Now that your environment is set up and NextStd is installed globally on your system, let’s write your first memory-safe C program.

We are going to replace the traditional, unsafe printf function with NextStd’s type-safe ns_println macro.

The Basic Program

Create a new file named hello.c anywhere on your computer.

Add the following code to print basic text and variables. Notice how we use standard angle brackets for the includes now that NextStd is a system library:

#include <nextstd/ns.h>

int main() {
    // 1. Printing a standard string
    ns_println("Hello, World! Welcome to NextStd.");

    // 2. Printing an integer safely without format specifiers
    int version = 2;
    ns_print("NextStd Version: ");
    ns_println(version); 

    // 3. Printing a floating-point number
    double pi = 3.14159;
    ns_print("Value of Pi: ");
    ns_println(pi);

    return 0;
}

To compile and execute this program, open your terminal and link the necessary NextStd I/O and Error modules:

gcc hello.c -lns_io -lns_error -o hello
./hello

(Note: If you are testing locally inside the cloned repository instead of using the system-wide install, you can still just drop this in examples/hello.c and run make hello)

Adding Terminal Colors

NextStd also provides a dedicated, cross-platform color module to help you build beautiful CLI tools. You don’t need to remember ANSI escape codes; you just include the header and use the macros.

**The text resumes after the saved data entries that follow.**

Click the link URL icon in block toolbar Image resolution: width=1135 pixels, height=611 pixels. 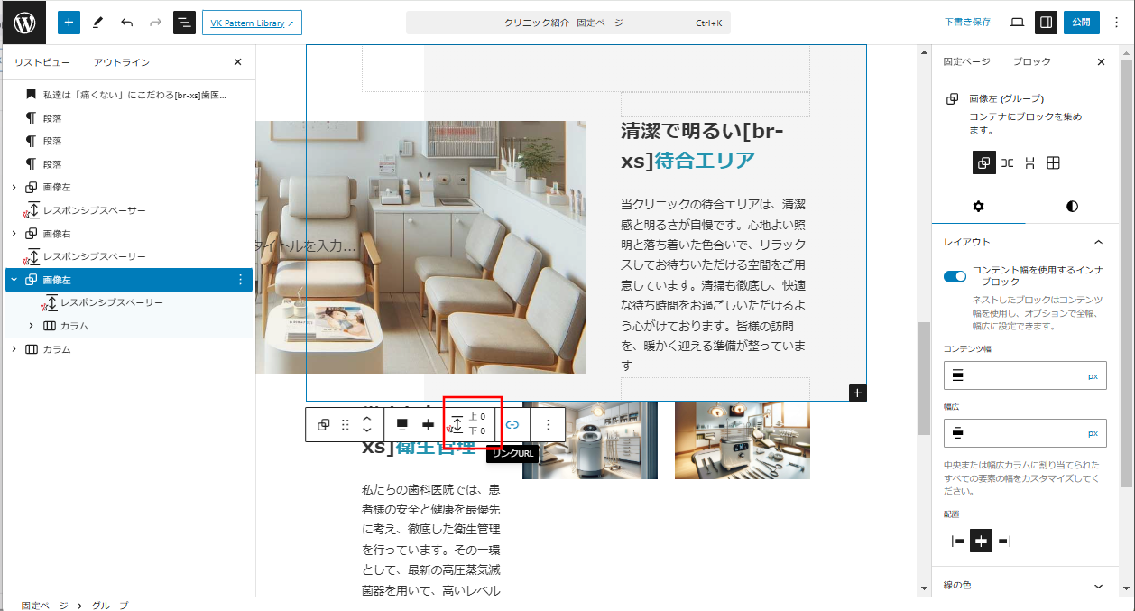(x=512, y=424)
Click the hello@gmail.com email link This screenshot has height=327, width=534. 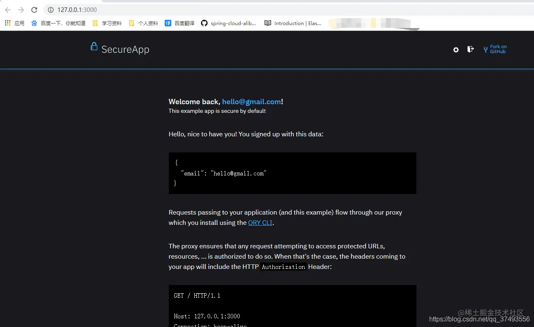pos(251,102)
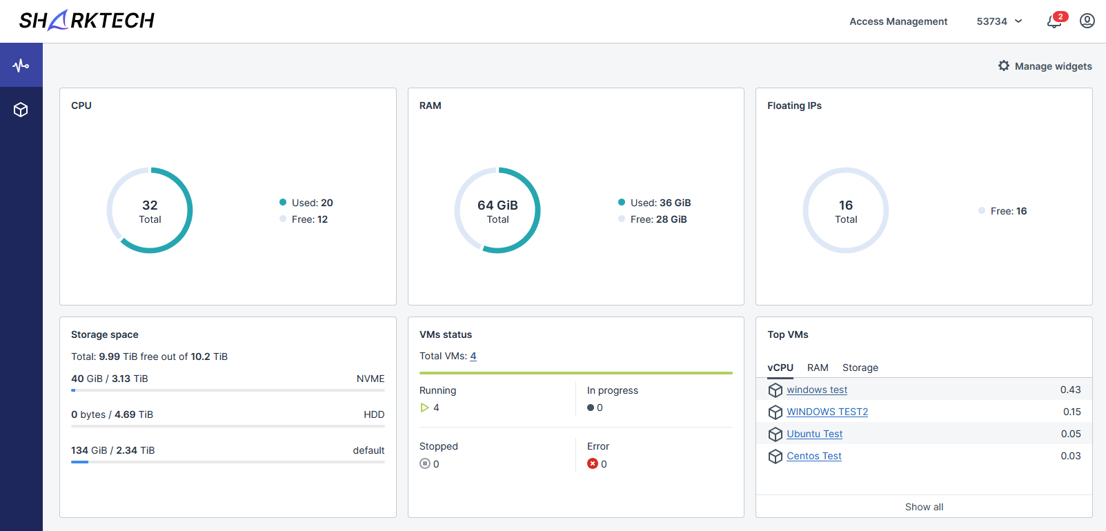This screenshot has width=1106, height=531.
Task: Click Show all in Top VMs
Action: tap(924, 507)
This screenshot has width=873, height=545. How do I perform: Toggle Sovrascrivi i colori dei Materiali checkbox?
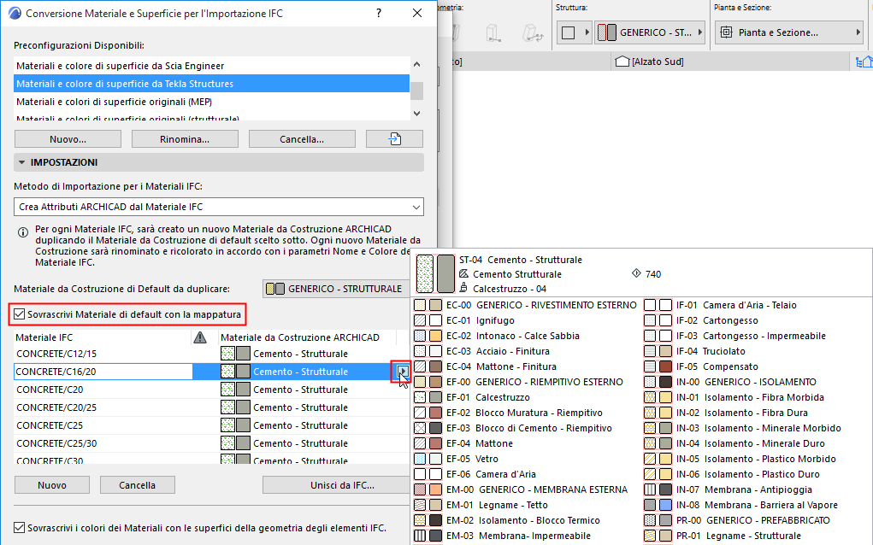(x=17, y=527)

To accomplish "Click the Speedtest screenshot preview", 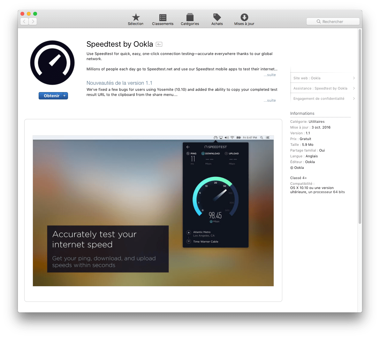I will point(153,211).
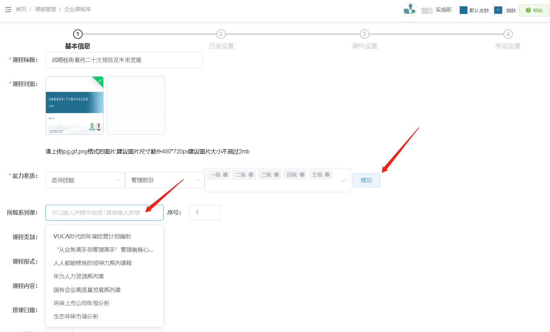Expand the 管理前沿 dropdown
550x332 pixels.
(165, 180)
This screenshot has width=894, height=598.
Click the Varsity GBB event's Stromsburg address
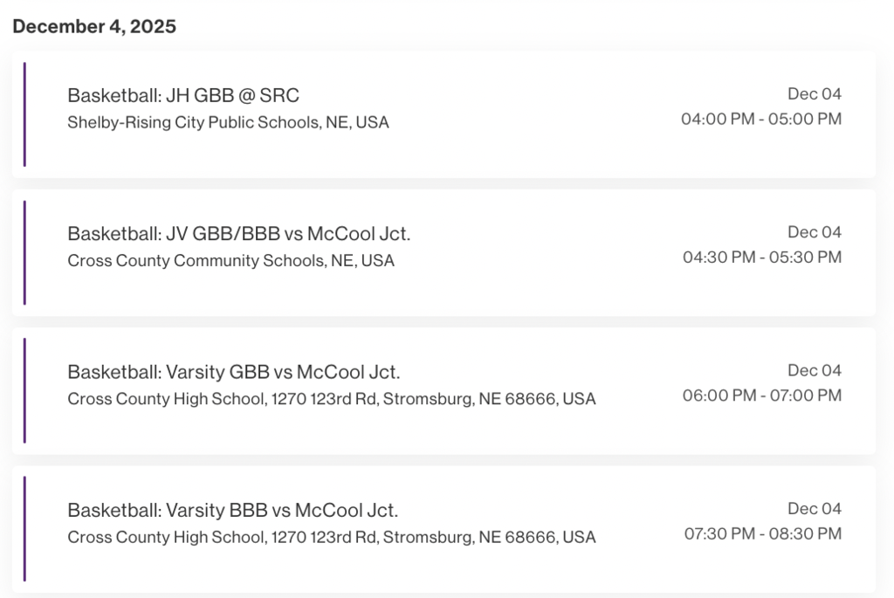point(332,399)
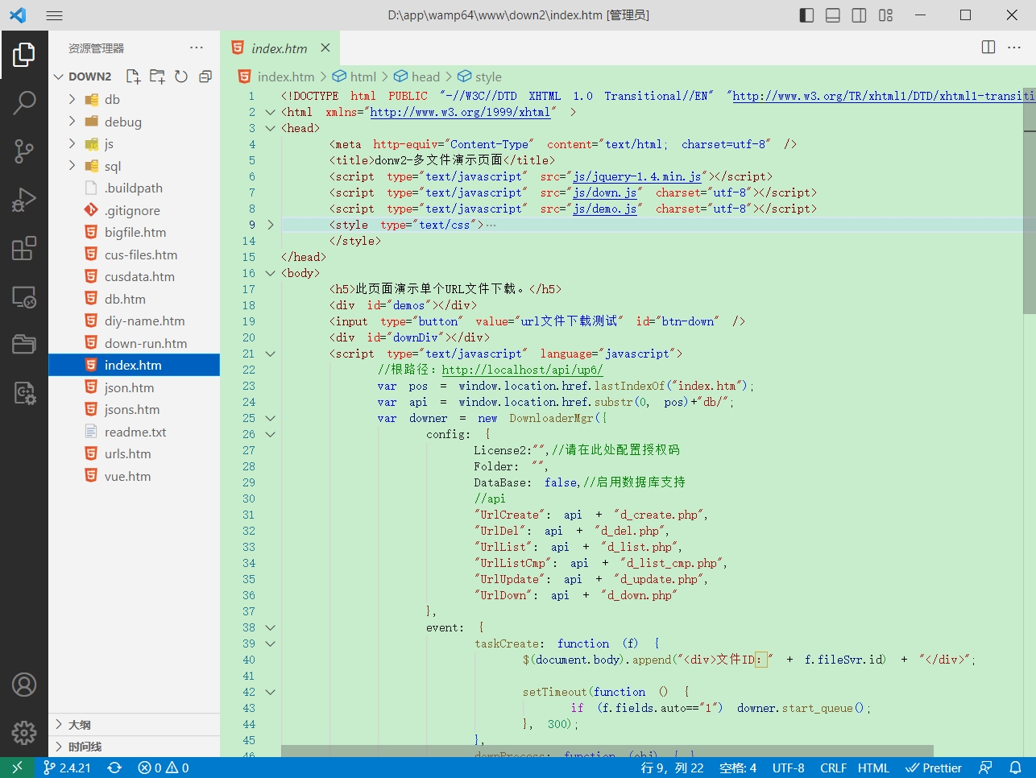Collapse all folders in explorer

point(205,77)
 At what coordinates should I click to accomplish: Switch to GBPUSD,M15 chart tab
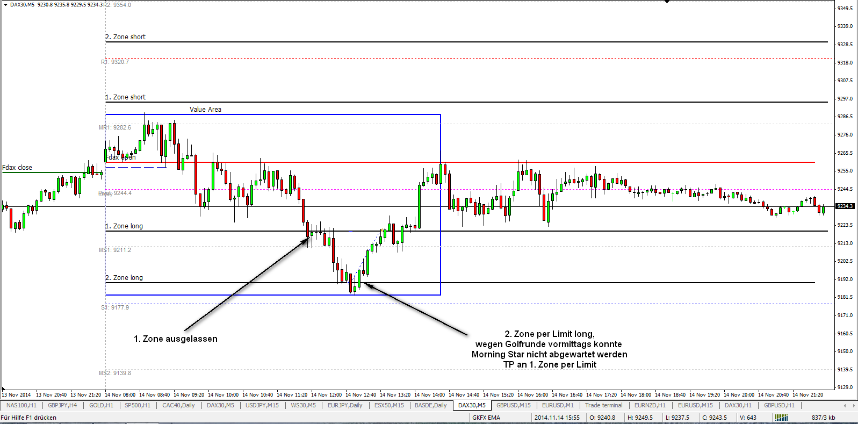(513, 405)
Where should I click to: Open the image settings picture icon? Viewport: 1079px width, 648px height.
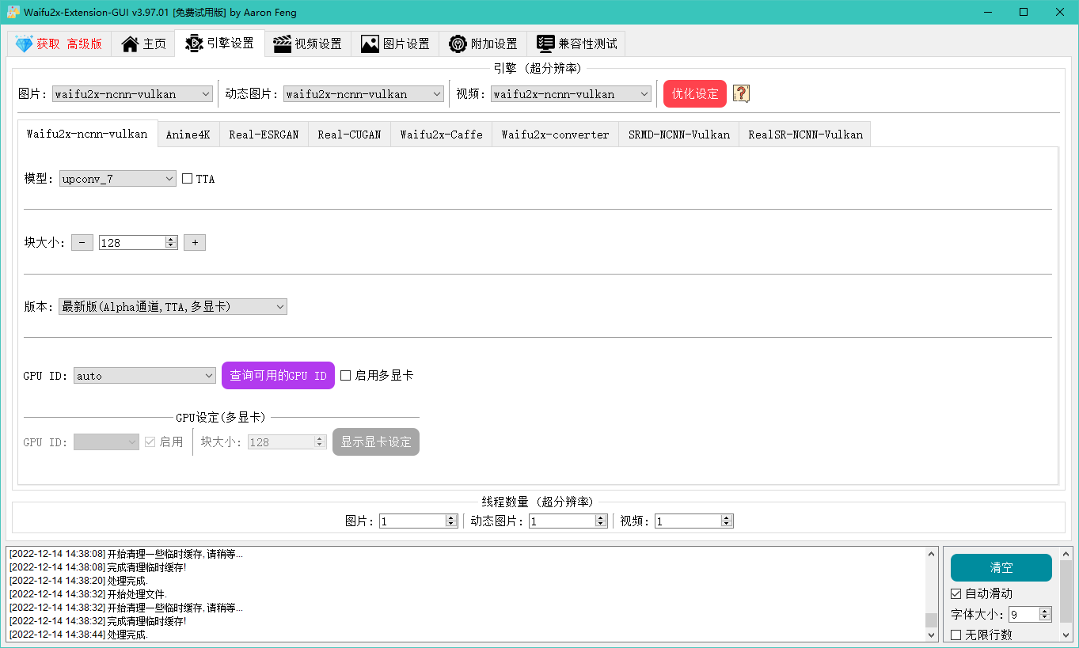tap(370, 44)
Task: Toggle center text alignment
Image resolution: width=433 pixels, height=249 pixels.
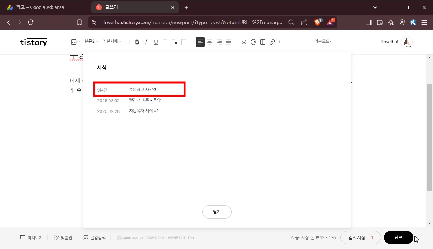Action: [210, 42]
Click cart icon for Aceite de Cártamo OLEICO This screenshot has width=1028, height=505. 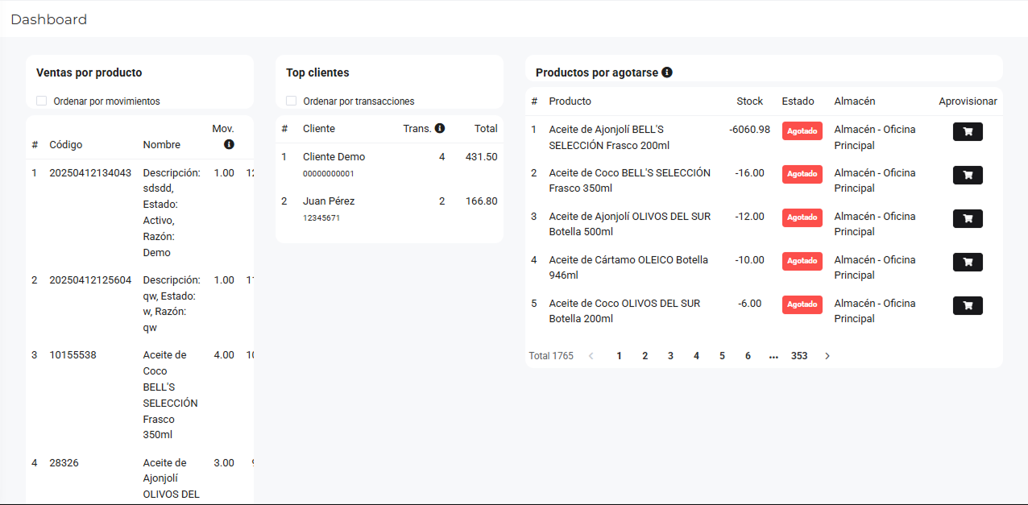click(968, 262)
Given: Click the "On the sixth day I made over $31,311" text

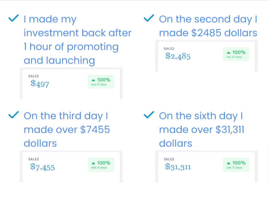Looking at the screenshot, I should (x=201, y=130).
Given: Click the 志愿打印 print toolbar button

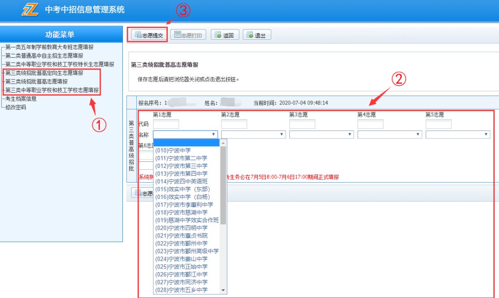Looking at the screenshot, I should tap(188, 35).
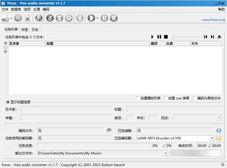Switch to the 日志 tab
The height and width of the screenshot is (168, 227).
35,29
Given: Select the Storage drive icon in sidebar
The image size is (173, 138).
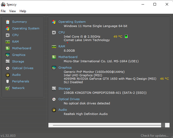Looking at the screenshot, I should coord(7,61).
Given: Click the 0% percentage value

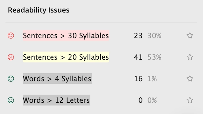Looking at the screenshot, I should click(x=152, y=100).
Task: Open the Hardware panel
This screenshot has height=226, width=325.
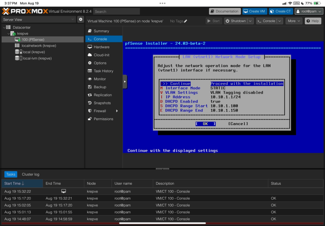Action: click(x=101, y=47)
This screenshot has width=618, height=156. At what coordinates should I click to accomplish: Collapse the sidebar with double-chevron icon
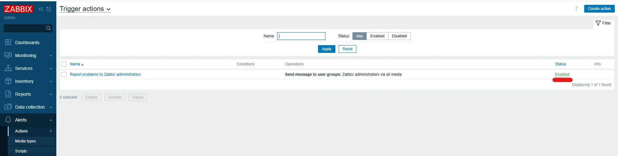pyautogui.click(x=41, y=9)
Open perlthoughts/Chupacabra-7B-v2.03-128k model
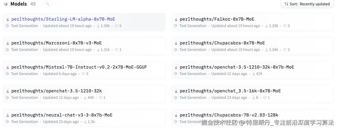Viewport: 338px width, 130px height. 229,115
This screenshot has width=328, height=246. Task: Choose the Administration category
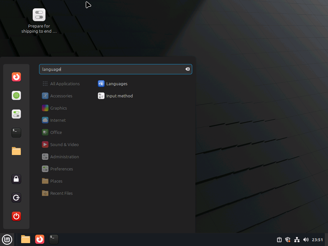click(64, 157)
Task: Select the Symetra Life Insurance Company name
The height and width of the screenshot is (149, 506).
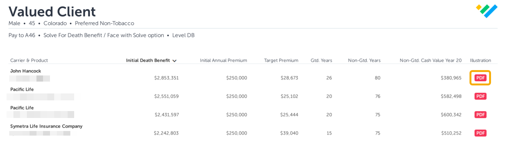Action: [x=46, y=126]
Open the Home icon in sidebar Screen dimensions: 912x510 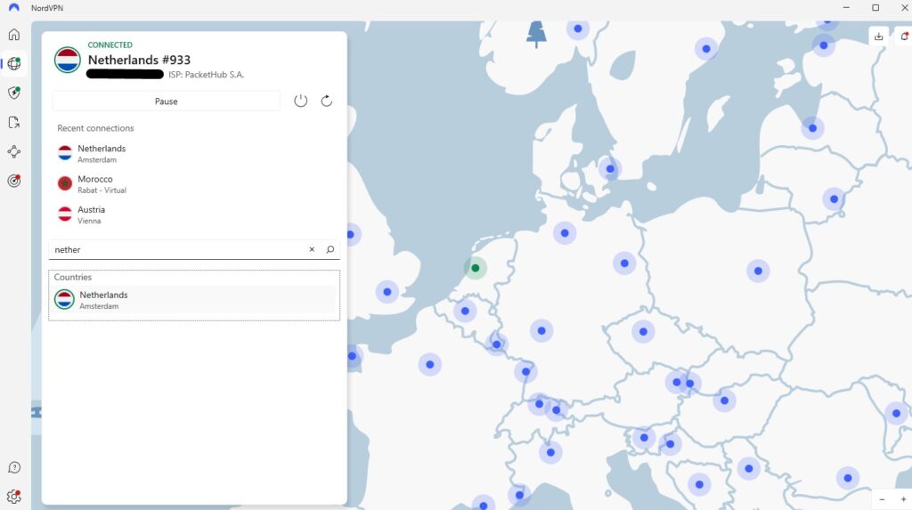[x=14, y=35]
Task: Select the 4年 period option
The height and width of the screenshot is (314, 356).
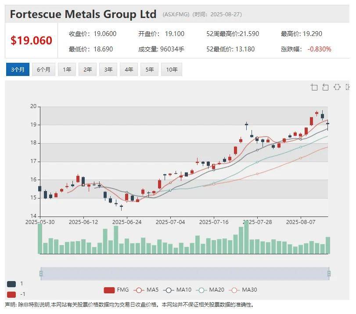Action: tap(129, 69)
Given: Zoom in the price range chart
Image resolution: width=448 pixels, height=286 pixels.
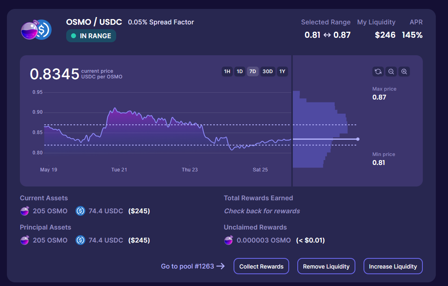Looking at the screenshot, I should point(404,72).
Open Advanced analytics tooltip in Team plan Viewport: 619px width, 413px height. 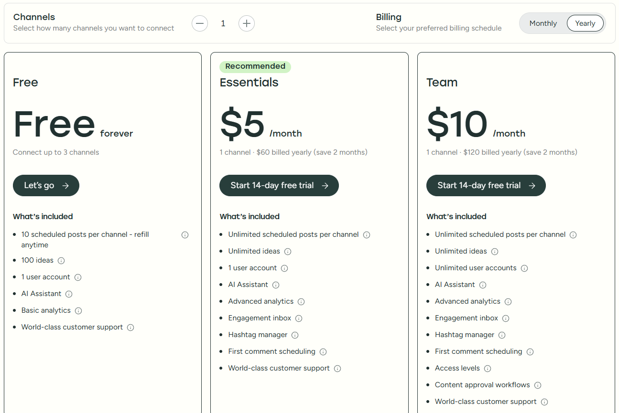(508, 301)
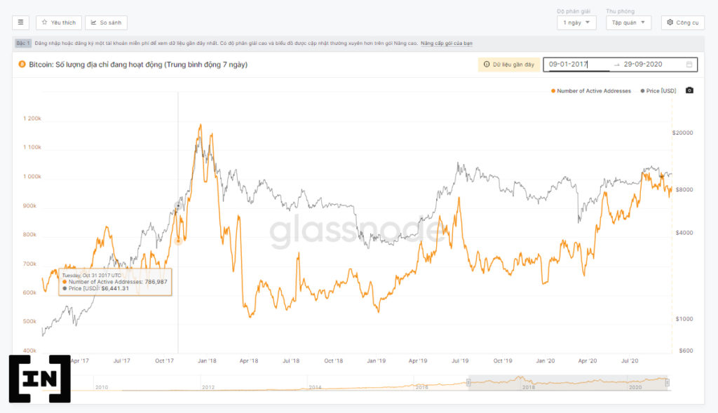Click the Dữ liệu gần đây button
This screenshot has height=413, width=718.
click(x=509, y=65)
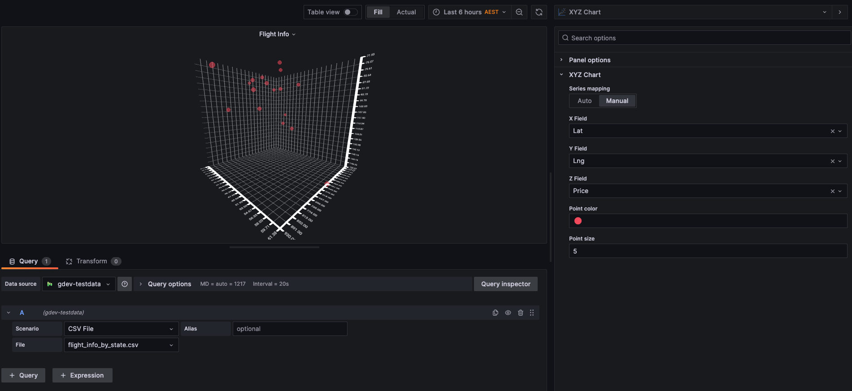Open the Scenario CSV File dropdown
This screenshot has width=852, height=391.
pyautogui.click(x=121, y=329)
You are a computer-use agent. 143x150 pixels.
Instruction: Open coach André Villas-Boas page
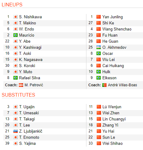(x=122, y=85)
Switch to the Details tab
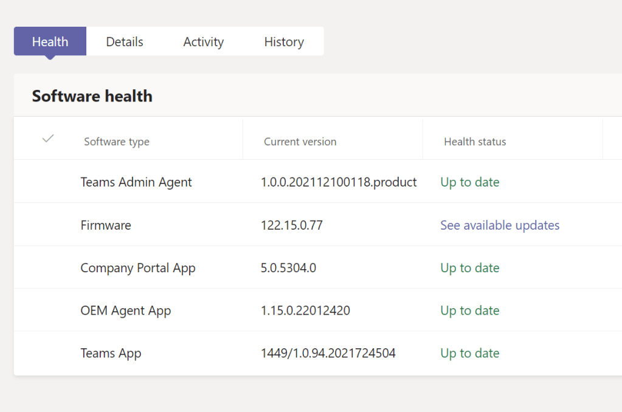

Create a second file named hello_color.c:

#include <nextstd/ns.h>
#include <nextstd/ns_color.h> // Import the color macros

int main() {
    // Printing with a specific color and resetting it afterward
    ns_println(NS_COLOR_GREEN "Success: System initialized safely." NS_COLOR_RESET);

    // Combining styles like bold text with colors
    ns_println(NS_COLOR_CYAN NS_COLOR_BOLD "NextStd is running..." NS_COLOR_RESET);

    // Warning and Error colors
    ns_println(NS_COLOR_YELLOW "Warning: Low memory." NS_COLOR_RESET);
    ns_println(NS_COLOR_RED "Error: Connection lost." NS_COLOR_RESET);

    return 0;
}

Compile and run this exactly like the first one:

gcc hello_color.c -lns_io -lns_error -o hello_color
./hello_color

How It Works

If you are coming from standard C, the code above might look like magic. How does ns_println know whether to print a string, an integer, or a double without you typing %s, %d, or %f?

NextStd leverages C11’s _Generic keyword to inspect the type of the variable at compile time. It then automatically routes your data to the correct, memory-safe Rust backend function (e.g., ns_print_int, ns_print_double, or ns_print_str).

Because there are no format strings, there is zero risk of mismatched types causing undefined behavior or reading garbage memory from the stack. If you try to print a type that NextStd doesn’t support yet, the compiler will safely throw an error before the program ever runs.